Work for me finished at 3 pm (most of the other ranchers had second jobs to go to after that). I bought a second-hand bike to explore the countryside with. In the area where I lived there were endless fields of lush green corn with bright yellow cobs hanging off them. Further away it was hilly. Further away, again, woody. And so on. But everywhere I went, there were Amish. With simple but well-maintained farms. Amish women sitting in rocking chairs under their porches making quilts. Their husbands out in the fields. Barefoot children playing. It was all a bit like the Little House on the Prairie.
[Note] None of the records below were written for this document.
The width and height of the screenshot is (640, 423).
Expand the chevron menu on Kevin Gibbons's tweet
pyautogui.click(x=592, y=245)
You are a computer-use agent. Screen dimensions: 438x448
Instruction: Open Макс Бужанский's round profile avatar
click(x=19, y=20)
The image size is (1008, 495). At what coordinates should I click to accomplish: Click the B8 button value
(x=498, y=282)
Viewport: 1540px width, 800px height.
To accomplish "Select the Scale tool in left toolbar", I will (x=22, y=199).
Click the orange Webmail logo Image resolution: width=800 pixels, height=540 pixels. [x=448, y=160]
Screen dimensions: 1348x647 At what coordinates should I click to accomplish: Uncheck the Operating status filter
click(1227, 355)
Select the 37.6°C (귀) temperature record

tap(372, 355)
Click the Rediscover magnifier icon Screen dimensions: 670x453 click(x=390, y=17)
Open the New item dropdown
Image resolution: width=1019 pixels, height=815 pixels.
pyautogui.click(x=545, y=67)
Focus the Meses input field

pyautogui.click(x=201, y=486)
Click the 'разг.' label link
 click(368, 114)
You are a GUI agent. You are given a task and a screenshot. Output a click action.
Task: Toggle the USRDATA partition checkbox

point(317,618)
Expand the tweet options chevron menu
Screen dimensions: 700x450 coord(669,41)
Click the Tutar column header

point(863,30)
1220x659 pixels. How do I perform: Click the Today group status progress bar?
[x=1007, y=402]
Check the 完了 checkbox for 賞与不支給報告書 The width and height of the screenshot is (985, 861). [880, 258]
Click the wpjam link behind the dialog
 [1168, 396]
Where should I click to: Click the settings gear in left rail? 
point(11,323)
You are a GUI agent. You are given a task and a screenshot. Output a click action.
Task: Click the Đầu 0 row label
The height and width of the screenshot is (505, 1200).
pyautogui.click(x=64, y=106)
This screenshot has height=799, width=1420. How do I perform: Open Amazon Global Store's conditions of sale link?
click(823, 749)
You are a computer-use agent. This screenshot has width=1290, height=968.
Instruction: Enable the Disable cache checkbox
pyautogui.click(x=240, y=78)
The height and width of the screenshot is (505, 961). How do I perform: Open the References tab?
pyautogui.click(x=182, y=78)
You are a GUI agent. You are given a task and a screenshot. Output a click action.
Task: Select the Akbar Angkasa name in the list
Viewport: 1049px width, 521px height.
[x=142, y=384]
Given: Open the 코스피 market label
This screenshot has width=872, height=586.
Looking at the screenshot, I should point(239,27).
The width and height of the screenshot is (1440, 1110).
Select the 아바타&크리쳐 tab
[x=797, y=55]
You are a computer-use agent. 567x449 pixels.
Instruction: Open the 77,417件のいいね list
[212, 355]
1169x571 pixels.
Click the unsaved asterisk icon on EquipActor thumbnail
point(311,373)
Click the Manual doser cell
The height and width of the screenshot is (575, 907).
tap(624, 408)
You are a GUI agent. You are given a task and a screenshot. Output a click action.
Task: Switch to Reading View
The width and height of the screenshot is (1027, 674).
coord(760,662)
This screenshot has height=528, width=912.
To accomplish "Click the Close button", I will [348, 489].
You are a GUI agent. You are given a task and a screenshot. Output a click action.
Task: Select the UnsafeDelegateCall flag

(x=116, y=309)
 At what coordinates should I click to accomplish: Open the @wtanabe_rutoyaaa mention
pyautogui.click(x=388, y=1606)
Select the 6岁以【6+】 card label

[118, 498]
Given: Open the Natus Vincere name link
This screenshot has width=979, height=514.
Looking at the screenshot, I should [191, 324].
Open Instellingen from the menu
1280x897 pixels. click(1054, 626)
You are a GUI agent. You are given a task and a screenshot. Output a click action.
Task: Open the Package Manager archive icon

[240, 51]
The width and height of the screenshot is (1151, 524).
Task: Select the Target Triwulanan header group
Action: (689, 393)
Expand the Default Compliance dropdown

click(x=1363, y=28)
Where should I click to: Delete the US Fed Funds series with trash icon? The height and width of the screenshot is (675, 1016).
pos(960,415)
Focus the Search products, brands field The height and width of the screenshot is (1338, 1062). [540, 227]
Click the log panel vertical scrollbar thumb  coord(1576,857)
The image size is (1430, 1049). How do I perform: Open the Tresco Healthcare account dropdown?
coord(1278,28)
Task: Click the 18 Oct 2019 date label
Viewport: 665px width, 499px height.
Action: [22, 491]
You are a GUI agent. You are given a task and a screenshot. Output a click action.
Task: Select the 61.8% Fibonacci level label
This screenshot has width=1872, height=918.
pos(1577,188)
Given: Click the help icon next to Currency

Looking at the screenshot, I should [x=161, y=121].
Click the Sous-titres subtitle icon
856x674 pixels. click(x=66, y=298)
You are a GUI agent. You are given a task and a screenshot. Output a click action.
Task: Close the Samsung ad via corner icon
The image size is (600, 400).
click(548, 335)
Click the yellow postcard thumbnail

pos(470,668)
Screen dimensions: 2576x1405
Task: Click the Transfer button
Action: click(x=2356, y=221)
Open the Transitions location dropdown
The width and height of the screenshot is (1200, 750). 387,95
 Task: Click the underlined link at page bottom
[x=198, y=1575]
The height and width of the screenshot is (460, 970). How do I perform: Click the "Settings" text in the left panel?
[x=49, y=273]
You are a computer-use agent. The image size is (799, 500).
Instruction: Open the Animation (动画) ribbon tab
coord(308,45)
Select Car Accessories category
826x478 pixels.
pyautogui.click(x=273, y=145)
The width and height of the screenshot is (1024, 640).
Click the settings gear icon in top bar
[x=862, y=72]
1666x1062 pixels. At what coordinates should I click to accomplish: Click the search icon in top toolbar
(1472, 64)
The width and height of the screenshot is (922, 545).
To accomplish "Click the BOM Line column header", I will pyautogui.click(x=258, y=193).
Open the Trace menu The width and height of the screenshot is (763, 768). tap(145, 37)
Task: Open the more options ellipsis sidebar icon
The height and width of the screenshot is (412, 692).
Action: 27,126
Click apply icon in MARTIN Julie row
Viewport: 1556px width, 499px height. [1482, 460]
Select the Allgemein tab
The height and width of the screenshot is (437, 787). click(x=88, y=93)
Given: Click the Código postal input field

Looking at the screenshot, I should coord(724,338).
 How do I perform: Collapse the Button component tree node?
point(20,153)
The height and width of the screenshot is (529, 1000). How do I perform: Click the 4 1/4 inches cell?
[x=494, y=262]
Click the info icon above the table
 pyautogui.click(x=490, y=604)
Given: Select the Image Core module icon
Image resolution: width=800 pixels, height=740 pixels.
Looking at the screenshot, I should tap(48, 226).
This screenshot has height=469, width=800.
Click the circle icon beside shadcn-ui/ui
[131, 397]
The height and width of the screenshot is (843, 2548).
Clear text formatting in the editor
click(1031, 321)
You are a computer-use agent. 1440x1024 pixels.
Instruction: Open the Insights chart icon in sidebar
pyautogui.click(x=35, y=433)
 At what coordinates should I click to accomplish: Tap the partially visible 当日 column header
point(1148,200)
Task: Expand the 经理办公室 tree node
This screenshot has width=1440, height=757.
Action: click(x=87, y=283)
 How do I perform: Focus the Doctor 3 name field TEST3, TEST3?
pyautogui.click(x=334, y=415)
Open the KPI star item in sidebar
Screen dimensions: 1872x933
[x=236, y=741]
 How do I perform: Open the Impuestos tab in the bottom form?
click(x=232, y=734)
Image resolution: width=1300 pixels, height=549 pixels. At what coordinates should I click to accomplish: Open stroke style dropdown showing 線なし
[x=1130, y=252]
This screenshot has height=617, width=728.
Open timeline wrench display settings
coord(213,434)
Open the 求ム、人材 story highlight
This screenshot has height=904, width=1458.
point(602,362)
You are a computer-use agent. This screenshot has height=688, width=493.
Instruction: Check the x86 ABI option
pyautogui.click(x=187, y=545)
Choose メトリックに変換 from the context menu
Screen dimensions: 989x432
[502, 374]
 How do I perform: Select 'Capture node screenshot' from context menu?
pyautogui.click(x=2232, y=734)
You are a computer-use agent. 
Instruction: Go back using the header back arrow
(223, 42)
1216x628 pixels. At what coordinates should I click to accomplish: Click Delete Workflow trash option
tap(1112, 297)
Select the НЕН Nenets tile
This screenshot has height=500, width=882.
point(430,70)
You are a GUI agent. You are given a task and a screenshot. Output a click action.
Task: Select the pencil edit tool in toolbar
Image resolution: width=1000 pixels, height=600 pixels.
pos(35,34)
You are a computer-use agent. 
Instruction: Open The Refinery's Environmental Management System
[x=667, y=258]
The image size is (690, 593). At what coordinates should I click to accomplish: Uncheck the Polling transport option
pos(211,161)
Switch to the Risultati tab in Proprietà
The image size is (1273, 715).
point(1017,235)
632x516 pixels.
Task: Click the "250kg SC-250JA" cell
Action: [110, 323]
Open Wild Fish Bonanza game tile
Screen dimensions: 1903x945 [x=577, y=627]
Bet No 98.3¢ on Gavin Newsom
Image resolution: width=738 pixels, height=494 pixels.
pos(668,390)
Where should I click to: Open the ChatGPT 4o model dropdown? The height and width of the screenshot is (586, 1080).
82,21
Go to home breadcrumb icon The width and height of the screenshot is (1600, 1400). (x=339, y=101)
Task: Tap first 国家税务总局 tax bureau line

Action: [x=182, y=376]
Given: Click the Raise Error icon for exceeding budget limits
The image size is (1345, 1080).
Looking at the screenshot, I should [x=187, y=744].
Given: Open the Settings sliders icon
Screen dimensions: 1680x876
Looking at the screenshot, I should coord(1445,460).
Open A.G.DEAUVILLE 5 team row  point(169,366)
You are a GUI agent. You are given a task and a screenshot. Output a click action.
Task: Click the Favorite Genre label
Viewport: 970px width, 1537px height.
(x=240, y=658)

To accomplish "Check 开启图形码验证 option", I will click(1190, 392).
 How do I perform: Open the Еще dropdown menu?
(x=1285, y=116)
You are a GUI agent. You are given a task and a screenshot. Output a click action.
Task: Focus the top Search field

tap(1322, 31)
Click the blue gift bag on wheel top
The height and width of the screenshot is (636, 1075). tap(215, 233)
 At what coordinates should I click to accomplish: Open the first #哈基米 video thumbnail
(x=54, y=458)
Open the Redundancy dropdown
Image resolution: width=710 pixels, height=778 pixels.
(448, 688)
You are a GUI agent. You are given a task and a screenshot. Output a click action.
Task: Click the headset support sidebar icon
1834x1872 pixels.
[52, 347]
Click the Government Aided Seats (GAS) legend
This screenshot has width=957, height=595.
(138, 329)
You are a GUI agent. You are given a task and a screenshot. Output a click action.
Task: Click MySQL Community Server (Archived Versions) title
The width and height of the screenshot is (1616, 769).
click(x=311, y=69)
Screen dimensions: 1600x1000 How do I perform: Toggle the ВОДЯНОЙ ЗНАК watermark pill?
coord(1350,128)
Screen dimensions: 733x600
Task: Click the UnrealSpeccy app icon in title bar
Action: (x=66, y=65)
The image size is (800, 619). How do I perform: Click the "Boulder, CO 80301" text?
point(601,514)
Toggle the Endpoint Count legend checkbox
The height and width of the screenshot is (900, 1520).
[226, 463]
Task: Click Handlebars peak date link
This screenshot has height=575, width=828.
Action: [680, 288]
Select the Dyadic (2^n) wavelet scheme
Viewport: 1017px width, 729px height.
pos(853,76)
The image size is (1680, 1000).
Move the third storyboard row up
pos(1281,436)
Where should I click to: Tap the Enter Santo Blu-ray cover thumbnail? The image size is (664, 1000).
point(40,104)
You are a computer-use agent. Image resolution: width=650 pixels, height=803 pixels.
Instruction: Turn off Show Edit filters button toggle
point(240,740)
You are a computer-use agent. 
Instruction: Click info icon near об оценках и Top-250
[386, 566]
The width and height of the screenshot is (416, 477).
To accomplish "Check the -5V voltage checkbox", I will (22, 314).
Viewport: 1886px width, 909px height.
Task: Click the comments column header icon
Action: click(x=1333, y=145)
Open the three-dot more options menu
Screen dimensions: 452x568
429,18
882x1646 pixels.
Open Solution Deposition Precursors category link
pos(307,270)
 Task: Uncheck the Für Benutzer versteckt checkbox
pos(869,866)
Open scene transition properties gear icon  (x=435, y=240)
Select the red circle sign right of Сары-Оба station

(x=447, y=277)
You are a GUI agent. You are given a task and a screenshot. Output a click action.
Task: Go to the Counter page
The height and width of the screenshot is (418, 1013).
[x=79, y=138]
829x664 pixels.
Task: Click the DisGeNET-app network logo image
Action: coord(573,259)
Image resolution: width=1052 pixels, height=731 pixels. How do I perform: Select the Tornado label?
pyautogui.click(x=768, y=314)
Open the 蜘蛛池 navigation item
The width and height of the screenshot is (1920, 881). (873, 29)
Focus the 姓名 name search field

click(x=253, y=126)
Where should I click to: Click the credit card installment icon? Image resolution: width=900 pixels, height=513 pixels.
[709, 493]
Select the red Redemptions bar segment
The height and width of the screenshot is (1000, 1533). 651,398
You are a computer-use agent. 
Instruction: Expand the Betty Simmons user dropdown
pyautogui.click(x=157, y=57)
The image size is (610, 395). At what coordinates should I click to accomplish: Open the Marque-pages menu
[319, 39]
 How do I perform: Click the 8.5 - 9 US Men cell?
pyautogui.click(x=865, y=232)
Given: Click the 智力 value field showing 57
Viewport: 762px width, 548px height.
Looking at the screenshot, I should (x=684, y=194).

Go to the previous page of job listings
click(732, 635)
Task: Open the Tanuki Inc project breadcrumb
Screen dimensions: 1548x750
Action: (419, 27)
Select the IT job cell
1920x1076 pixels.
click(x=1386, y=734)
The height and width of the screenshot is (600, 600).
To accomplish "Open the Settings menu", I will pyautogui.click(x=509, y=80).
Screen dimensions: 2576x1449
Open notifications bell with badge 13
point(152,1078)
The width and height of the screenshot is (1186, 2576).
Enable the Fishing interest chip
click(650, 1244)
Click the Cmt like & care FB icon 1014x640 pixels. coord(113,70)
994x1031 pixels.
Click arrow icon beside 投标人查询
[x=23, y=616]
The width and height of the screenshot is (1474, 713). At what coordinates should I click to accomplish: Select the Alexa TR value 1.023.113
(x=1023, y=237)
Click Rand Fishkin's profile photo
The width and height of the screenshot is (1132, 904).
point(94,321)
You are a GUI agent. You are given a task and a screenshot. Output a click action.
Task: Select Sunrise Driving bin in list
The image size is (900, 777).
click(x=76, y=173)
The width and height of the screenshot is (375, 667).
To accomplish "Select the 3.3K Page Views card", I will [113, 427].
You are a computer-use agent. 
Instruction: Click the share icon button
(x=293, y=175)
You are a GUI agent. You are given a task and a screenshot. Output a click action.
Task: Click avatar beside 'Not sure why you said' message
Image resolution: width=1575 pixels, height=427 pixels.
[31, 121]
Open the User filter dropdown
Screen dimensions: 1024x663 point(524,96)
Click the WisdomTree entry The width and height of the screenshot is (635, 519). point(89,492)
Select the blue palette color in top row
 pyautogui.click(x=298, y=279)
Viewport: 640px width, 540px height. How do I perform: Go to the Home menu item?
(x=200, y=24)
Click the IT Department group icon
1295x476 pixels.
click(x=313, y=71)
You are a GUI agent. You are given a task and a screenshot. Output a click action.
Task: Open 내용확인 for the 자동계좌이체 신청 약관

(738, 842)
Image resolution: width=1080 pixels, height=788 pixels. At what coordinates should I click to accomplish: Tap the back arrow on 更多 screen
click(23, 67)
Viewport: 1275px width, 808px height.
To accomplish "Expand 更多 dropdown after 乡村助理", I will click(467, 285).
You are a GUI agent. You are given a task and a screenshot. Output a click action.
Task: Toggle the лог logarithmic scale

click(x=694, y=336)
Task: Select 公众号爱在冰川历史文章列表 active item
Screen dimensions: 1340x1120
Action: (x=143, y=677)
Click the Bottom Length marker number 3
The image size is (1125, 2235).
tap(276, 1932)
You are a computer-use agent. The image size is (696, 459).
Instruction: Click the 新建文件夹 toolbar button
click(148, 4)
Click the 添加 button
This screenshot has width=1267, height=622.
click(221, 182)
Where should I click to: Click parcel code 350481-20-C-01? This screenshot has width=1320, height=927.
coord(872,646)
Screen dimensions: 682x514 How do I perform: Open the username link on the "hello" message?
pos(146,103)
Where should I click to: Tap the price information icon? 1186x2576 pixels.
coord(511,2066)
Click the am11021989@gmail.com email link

Anyway, I soon became friends with one of the guys on the ranch who had been Amish (there were other men working on the ranch who were full members of the Amish community) but had been kicked out of the community for some reason. It could have been for drink because he drank a lot or it could have been for smoking and telling dirty jokes which he did, a lot, too (but he never divulged, and I never asked). Although he wasn't allowed officially back into his old community, he did manage to arrange for me to meet his family and friends: so that I could look around an Amish farm. I didn't know what to expect. But when I got there the Amish reminded me exactly of the country people I was used to back home in the west of Ireland (except that in Ireland they drink a lot, and generally, don't have long, scary-looking beards). I was shown around the farm (they had buggies, and silos, and other things, just like in the film Witness). And I was then invited back into their house for coffee. What I wasn’t expecting was for these people to be so chatty. There were so many questions I wanted to ask, such as: how do you get the grain to the top of the silo; when are you allowed to use an aeroplane, and various other inane questions but they seemed to get their questions in first, and seemed to want to know as many inane things about me, as I did of them. But I was a bit surprised when one of them asked me whether Ireland was in Germany.